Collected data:
^^^^^^^^

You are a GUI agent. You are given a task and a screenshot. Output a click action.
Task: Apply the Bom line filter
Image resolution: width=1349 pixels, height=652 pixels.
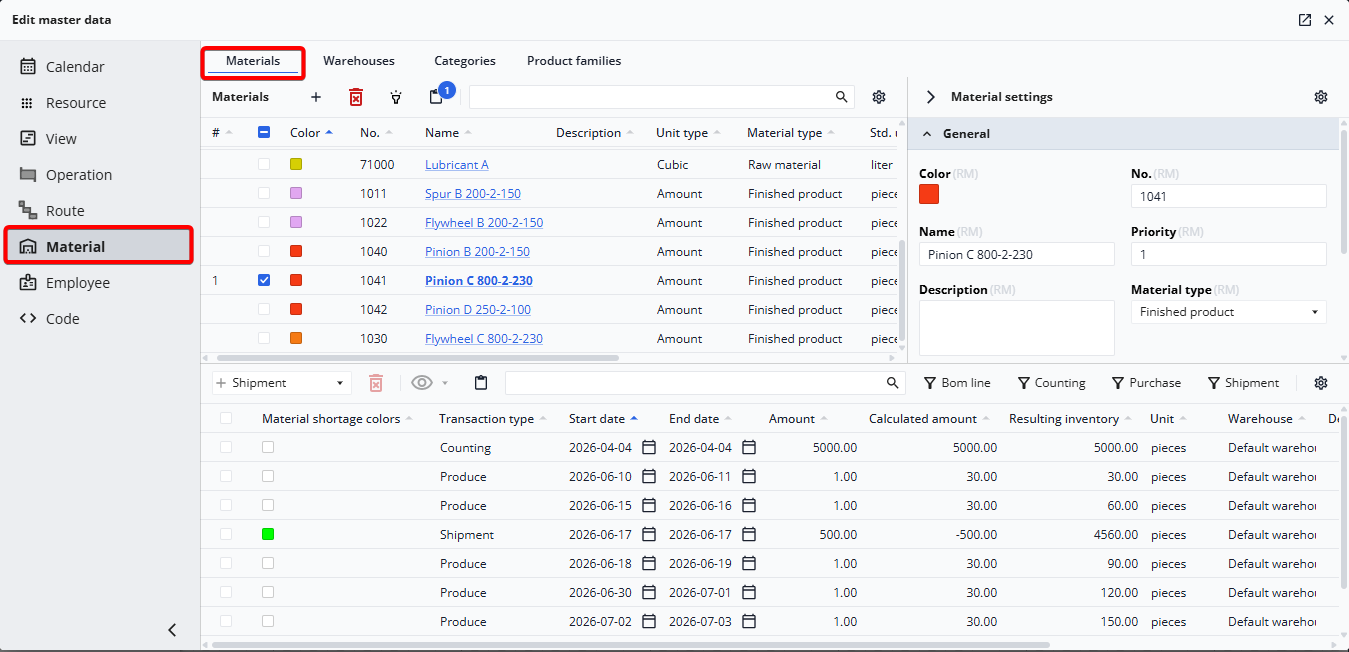coord(957,383)
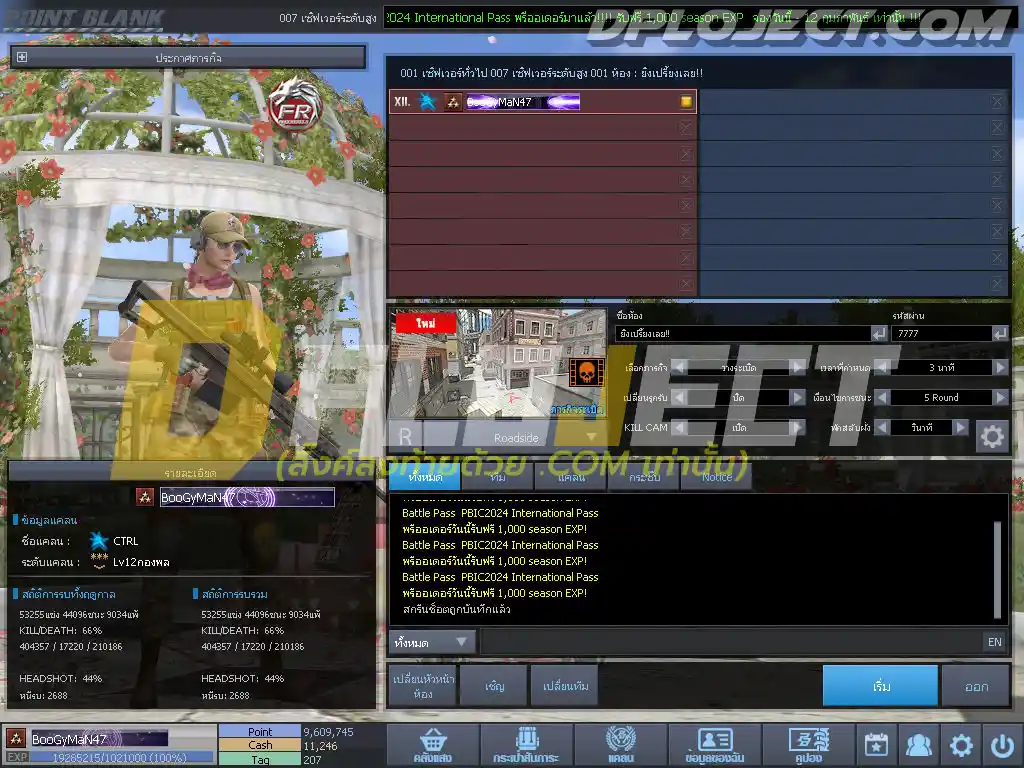Open the friends list icon
The image size is (1024, 768).
point(918,745)
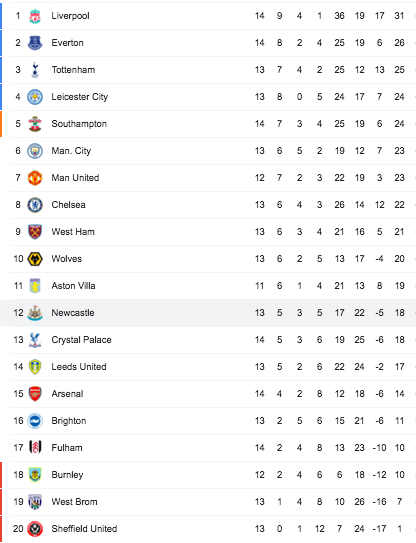Viewport: 416px width, 543px height.
Task: Click the Chelsea lion crest
Action: pos(35,205)
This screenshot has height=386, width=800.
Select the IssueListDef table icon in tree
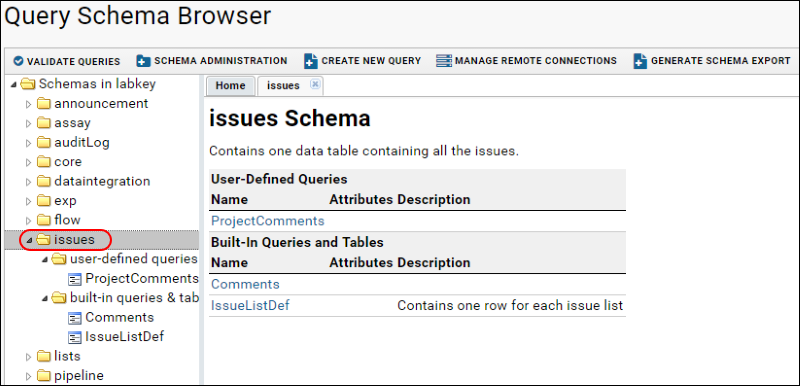click(x=75, y=337)
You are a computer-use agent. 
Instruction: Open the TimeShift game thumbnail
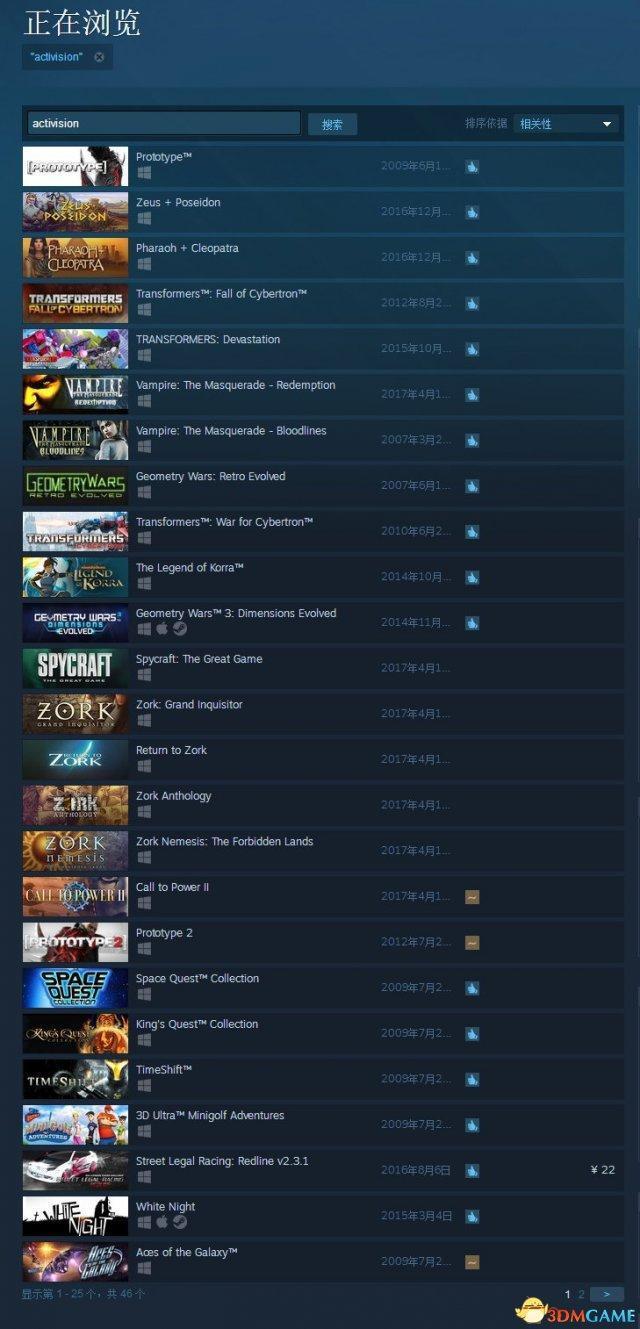(x=75, y=1079)
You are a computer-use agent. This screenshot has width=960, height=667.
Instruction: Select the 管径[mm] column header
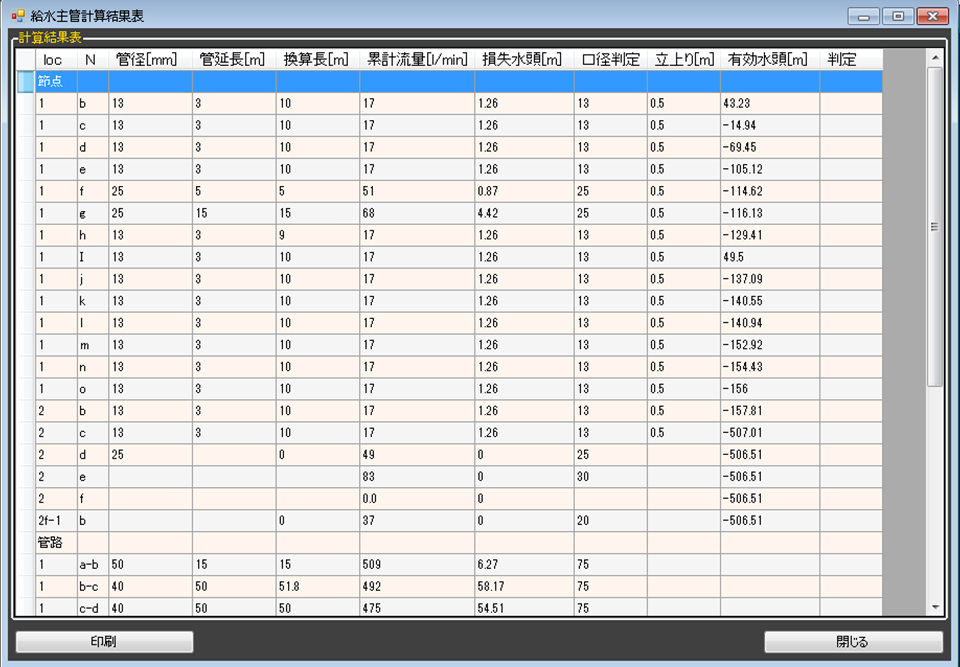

^^^^^^^^

### Your assignment
Take each line above that contains "This" and copy it out.

### Exercise solution
This screenshot has height=386, width=800.
You are a computer-use agent. This screenshot has width=960, height=667.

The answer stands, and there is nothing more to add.